§ WORK INSTRUCTIONS:
Write each of the records out again exactly.

*** Opening SUPPLIED RECORDS ***

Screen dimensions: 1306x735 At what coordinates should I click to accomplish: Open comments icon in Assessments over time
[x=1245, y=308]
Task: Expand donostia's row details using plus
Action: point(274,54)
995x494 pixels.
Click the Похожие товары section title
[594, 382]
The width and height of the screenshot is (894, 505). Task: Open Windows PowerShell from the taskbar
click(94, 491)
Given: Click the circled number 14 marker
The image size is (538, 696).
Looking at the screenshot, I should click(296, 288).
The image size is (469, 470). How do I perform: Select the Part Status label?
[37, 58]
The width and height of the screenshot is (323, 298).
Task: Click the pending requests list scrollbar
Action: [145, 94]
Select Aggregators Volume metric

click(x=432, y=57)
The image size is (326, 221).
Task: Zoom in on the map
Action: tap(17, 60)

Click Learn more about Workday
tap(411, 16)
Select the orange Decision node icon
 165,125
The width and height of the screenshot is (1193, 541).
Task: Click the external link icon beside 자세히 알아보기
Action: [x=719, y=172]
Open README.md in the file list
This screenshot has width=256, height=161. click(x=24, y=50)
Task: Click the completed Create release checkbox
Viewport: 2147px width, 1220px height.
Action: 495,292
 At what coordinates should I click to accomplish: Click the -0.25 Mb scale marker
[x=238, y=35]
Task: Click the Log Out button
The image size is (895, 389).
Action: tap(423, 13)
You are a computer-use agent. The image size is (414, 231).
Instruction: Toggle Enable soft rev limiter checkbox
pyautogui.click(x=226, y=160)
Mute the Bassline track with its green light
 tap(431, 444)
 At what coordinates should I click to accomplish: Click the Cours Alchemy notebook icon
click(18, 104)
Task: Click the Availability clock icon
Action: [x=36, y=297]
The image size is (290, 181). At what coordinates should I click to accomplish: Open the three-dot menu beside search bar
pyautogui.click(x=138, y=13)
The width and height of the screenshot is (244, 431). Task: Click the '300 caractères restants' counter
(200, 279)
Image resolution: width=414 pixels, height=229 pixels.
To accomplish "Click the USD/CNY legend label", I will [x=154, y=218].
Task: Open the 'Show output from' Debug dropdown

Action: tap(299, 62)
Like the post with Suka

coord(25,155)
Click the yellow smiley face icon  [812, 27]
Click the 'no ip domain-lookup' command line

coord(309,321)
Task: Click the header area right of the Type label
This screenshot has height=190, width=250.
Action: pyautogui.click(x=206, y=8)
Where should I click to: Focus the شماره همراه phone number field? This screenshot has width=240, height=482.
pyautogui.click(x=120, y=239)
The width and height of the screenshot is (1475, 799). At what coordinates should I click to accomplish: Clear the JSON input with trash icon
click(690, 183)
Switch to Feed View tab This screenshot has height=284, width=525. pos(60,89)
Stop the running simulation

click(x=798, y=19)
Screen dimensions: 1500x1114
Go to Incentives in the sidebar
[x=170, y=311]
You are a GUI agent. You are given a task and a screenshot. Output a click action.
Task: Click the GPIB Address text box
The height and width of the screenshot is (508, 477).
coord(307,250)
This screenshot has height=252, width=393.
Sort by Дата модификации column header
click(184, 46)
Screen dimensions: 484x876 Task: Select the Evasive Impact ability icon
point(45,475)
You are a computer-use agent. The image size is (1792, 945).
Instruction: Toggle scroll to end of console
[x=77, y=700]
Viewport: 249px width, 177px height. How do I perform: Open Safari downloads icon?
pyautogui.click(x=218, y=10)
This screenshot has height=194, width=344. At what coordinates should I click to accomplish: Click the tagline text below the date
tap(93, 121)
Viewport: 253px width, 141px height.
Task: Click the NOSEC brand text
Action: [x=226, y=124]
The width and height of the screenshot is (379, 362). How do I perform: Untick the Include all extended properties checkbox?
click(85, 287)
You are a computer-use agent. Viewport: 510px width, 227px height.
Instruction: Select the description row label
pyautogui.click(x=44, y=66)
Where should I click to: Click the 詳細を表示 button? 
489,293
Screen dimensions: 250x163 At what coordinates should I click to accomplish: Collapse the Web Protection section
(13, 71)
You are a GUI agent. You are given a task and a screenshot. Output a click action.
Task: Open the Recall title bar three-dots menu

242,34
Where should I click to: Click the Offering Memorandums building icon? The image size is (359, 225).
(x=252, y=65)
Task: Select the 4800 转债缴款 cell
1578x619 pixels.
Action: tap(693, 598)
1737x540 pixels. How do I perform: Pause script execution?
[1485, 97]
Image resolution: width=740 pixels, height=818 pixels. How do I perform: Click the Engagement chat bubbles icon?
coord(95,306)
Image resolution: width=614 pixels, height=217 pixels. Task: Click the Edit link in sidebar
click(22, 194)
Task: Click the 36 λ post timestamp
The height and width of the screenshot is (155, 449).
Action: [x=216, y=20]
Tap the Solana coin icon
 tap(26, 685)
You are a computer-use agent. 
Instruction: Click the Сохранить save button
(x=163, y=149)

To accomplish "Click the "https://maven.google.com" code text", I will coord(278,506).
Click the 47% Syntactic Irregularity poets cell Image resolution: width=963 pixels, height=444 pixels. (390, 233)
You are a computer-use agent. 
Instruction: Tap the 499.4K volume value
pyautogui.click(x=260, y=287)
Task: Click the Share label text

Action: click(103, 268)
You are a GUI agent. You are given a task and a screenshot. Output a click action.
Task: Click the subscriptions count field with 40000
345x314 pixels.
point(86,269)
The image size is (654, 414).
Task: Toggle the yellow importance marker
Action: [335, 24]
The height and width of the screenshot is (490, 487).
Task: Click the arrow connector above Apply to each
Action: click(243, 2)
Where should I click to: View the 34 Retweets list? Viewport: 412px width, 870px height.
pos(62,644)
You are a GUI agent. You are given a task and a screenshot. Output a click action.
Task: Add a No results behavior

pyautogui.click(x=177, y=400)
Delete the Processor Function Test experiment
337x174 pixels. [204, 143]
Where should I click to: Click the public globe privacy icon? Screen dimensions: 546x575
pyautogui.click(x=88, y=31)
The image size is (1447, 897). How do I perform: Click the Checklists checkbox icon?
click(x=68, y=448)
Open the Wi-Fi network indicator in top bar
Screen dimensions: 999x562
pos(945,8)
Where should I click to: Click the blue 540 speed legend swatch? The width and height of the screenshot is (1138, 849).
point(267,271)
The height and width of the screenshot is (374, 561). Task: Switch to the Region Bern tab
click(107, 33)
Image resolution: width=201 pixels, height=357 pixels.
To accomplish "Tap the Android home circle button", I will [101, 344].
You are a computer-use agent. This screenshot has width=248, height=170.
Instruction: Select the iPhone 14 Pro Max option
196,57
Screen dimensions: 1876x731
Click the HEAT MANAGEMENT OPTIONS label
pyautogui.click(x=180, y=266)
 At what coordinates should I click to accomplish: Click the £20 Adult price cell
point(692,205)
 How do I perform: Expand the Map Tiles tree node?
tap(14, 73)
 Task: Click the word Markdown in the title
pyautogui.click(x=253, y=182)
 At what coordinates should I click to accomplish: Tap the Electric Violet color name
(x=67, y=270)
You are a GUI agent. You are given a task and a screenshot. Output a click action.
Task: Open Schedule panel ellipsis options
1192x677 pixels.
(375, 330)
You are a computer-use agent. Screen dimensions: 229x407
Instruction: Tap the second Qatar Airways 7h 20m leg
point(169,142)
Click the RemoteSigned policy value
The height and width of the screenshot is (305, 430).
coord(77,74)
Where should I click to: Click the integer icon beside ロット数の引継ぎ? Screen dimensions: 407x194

*** Closing SUPPLIED RECORDS ***

§ RESPONSE TO THIS TASK:
Screen dimensions: 1306x735 At what coordinates should I click to accomplish: Open comments icon in Assessments over time
[x=1245, y=308]
Task: Expand donostia's row details using plus
Action: point(274,54)
995x494 pixels.
Click the Похожие товары section title
[594, 382]
The width and height of the screenshot is (894, 505). Task: Open Windows PowerShell from the taskbar
click(94, 491)
Given: Click the circled number 14 marker
The image size is (538, 696).
Looking at the screenshot, I should click(296, 288).
The image size is (469, 470). How do I perform: Select the Part Status label?
[37, 58]
The width and height of the screenshot is (323, 298).
Task: Click the pending requests list scrollbar
Action: [145, 94]
Select Aggregators Volume metric

click(x=432, y=57)
The image size is (326, 221).
Task: Zoom in on the map
Action: tap(17, 60)

Click Learn more about Workday
tap(411, 16)
Select the orange Decision node icon
 165,125
The width and height of the screenshot is (1193, 541).
Task: Click the external link icon beside 자세히 알아보기
Action: [x=719, y=172]
Open README.md in the file list
This screenshot has width=256, height=161. click(x=24, y=50)
Task: Click the completed Create release checkbox
Viewport: 2147px width, 1220px height.
Action: 495,292
 At what coordinates should I click to accomplish: Click the -0.25 Mb scale marker
[x=238, y=35]
Task: Click the Log Out button
The image size is (895, 389).
Action: tap(423, 13)
You are a computer-use agent. The image size is (414, 231).
Instruction: Toggle Enable soft rev limiter checkbox
pyautogui.click(x=226, y=160)
Mute the Bassline track with its green light
 tap(431, 444)
 At what coordinates should I click to accomplish: Click the Cours Alchemy notebook icon
click(18, 104)
Task: Click the Availability clock icon
Action: [x=36, y=297]
The image size is (290, 181). At what coordinates should I click to accomplish: Open the three-dot menu beside search bar
pyautogui.click(x=138, y=13)
The width and height of the screenshot is (244, 431). Task: Click the '300 caractères restants' counter
(200, 279)
Image resolution: width=414 pixels, height=229 pixels.
To accomplish "Click the USD/CNY legend label", I will [x=154, y=218].
Task: Open the 'Show output from' Debug dropdown

Action: tap(299, 62)
Like the post with Suka

coord(25,155)
Click the yellow smiley face icon  [812, 27]
Click the 'no ip domain-lookup' command line

coord(309,321)
Task: Click the header area right of the Type label
This screenshot has height=190, width=250.
Action: pyautogui.click(x=206, y=8)
Where should I click to: Focus the شماره همراه phone number field? This screenshot has width=240, height=482.
pyautogui.click(x=120, y=239)
The width and height of the screenshot is (1475, 799). At what coordinates should I click to accomplish: Clear the JSON input with trash icon
click(690, 183)
Switch to Feed View tab This screenshot has height=284, width=525. pos(60,89)
Stop the running simulation

click(x=798, y=19)
Screen dimensions: 1500x1114
Go to Incentives in the sidebar
[x=170, y=311]
You are a GUI agent. You are given a task and a screenshot. Output a click action.
Task: Click the GPIB Address text box
The height and width of the screenshot is (508, 477).
coord(307,250)
This screenshot has height=252, width=393.
Sort by Дата модификации column header
click(184, 46)
Screen dimensions: 484x876 Task: Select the Evasive Impact ability icon
point(45,475)
You are a computer-use agent. The image size is (1792, 945).
Instruction: Toggle scroll to end of console
[x=77, y=700]
Viewport: 249px width, 177px height. How do I perform: Open Safari downloads icon?
pyautogui.click(x=218, y=10)
This screenshot has height=194, width=344. At what coordinates should I click to accomplish: Click the tagline text below the date
tap(93, 121)
Viewport: 253px width, 141px height.
Task: Click the NOSEC brand text
Action: [x=226, y=124]
The width and height of the screenshot is (379, 362). How do I perform: Untick the Include all extended properties checkbox?
click(85, 287)
You are a computer-use agent. Viewport: 510px width, 227px height.
Instruction: Select the description row label
pyautogui.click(x=44, y=66)
Where should I click to: Click the 詳細を表示 button? 
489,293
Screen dimensions: 250x163 At what coordinates should I click to accomplish: Collapse the Web Protection section
(13, 71)
You are a GUI agent. You are given a task and a screenshot. Output a click action.
Task: Open the Recall title bar three-dots menu

242,34
Where should I click to: Click the Offering Memorandums building icon? The image size is (359, 225).
(x=252, y=65)
Task: Select the 4800 转债缴款 cell
1578x619 pixels.
Action: tap(693, 598)
1737x540 pixels. How do I perform: Pause script execution?
[1485, 97]
Image resolution: width=740 pixels, height=818 pixels. How do I perform: Click the Engagement chat bubbles icon?
coord(95,306)
Image resolution: width=614 pixels, height=217 pixels. Task: Click the Edit link in sidebar
click(22, 194)
Task: Click the 36 λ post timestamp
The height and width of the screenshot is (155, 449).
Action: [x=216, y=20]
Tap the Solana coin icon
 tap(26, 685)
You are a computer-use agent. 
Instruction: Click the Сохранить save button
(x=163, y=149)

To accomplish "Click the "https://maven.google.com" code text", I will coord(278,506).
Click the 47% Syntactic Irregularity poets cell Image resolution: width=963 pixels, height=444 pixels. (390, 233)
You are a computer-use agent. 
Instruction: Tap the 499.4K volume value
pyautogui.click(x=260, y=287)
Task: Click the Share label text

Action: click(103, 268)
You are a GUI agent. You are given a task and a screenshot. Output a click action.
Task: Click the subscriptions count field with 40000
345x314 pixels.
point(86,269)
The image size is (654, 414).
Task: Toggle the yellow importance marker
Action: [335, 24]
The height and width of the screenshot is (490, 487).
Task: Click the arrow connector above Apply to each
Action: click(243, 2)
Where should I click to: View the 34 Retweets list? Viewport: 412px width, 870px height.
pos(62,644)
You are a GUI agent. You are given a task and a screenshot. Output a click action.
Task: Add a No results behavior

pyautogui.click(x=177, y=400)
Delete the Processor Function Test experiment
337x174 pixels. [204, 143]
Where should I click to: Click the public globe privacy icon? Screen dimensions: 546x575
pyautogui.click(x=88, y=31)
The image size is (1447, 897). How do I perform: Click the Checklists checkbox icon?
click(x=68, y=448)
Open the Wi-Fi network indicator in top bar
Screen dimensions: 999x562
pos(945,8)
Where should I click to: Click the blue 540 speed legend swatch? The width and height of the screenshot is (1138, 849).
point(267,271)
The height and width of the screenshot is (374, 561). Task: Switch to the Region Bern tab
click(107, 33)
Image resolution: width=201 pixels, height=357 pixels.
To accomplish "Tap the Android home circle button", I will [101, 344].
You are a computer-use agent. This screenshot has width=248, height=170.
Instruction: Select the iPhone 14 Pro Max option
196,57
Screen dimensions: 1876x731
Click the HEAT MANAGEMENT OPTIONS label
pyautogui.click(x=180, y=266)
 At what coordinates should I click to accomplish: Click the £20 Adult price cell
point(692,205)
 How do I perform: Expand the Map Tiles tree node?
tap(14, 73)
 Task: Click the word Markdown in the title
pyautogui.click(x=253, y=182)
 At what coordinates should I click to accomplish: Tap the Electric Violet color name
(x=67, y=270)
You are a GUI agent. You are given a task and a screenshot. Output a click action.
Task: Open Schedule panel ellipsis options
1192x677 pixels.
(375, 330)
You are a computer-use agent. Screen dimensions: 229x407
Instruction: Tap the second Qatar Airways 7h 20m leg
point(169,142)
Click the RemoteSigned policy value
The height and width of the screenshot is (305, 430).
coord(77,74)
Where should I click to: Click the integer icon beside ロット数の引継ぎ? Screen dimensions: 407x194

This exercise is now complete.